February 19-20, 2001: 9/11 Hijackers Atta and Alshehhi Make Unexplained Trip to Virginia
Mohamed Atta and Marwan Alshehhi make a brief trip to Virginia Beach, where they cash a check for $4,000 and rent a mailbox. Newsweek will later report that federal investigators believe Mohamed Atta visits Norfolk, Virginia, site of a huge US Navy base, at this time, stating, “The Feds believe that Atta was scoping out an aircraft carrier as a target.” However, the 9/11 Commission will comment, “We have found no explanation for these travels.” [Newsweek, 9/24/2001; Newsweek, 10/29/2001; 9/11 Commission, 6/16/2004, pp. 7; 9/11 Commission, 7/24/2004, pp. 229, 523; US District Court for the Eastern District of Virginia, Alexandria Division, 7/31/2006 ] Atta and Alshehhi will return to Virginia Beach a few weeks later (see April 3-4, 2001 and around).

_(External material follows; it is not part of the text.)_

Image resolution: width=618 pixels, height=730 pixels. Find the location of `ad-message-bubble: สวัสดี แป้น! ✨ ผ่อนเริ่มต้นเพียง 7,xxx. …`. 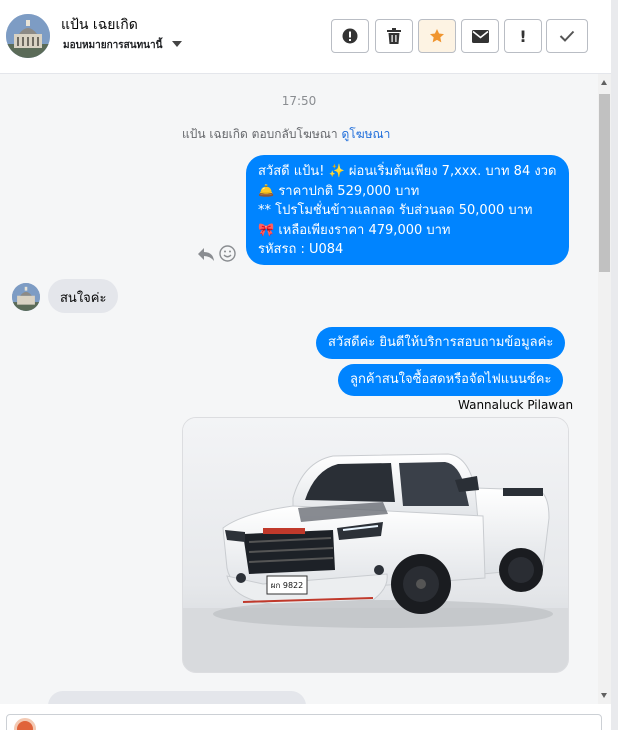

ad-message-bubble: สวัสดี แป้น! ✨ ผ่อนเริ่มต้นเพียง 7,xxx. … is located at coordinates (408, 210).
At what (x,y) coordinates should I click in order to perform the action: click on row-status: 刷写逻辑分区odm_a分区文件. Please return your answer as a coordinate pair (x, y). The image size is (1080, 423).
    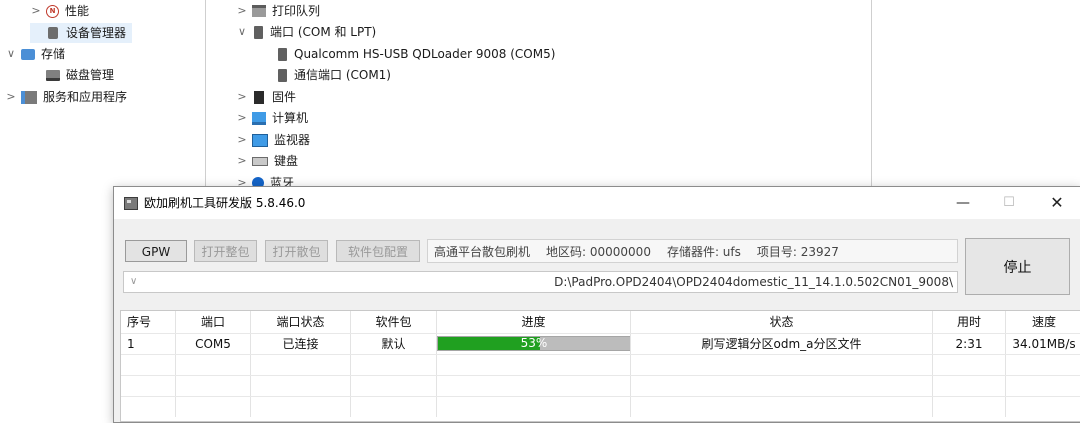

The address of a Virginia post office box used by the future hijackers will be found in a raid on an al-Qaeda safe house in Pakistan in 2002, but details beyond this are unknown (see May 16, 2002). [9/11 Commission, 12/4/2003
]
February 21, 2001: 9/11 Hijacker Atta’s Car Is Queried by Police in Georgia
A car registered to 9/11 hijacker Mohamed Atta is queried by police in DeKalb County, Georgia. This incident is added to the NCIC, a widely used nationwide police database. [Federal Bureau of Investigation, 10/2001, pp. 126 ] Atta and hijacker Marwan Alshehhi are currently living in Georgia (see (January 25-Early March, 2001)).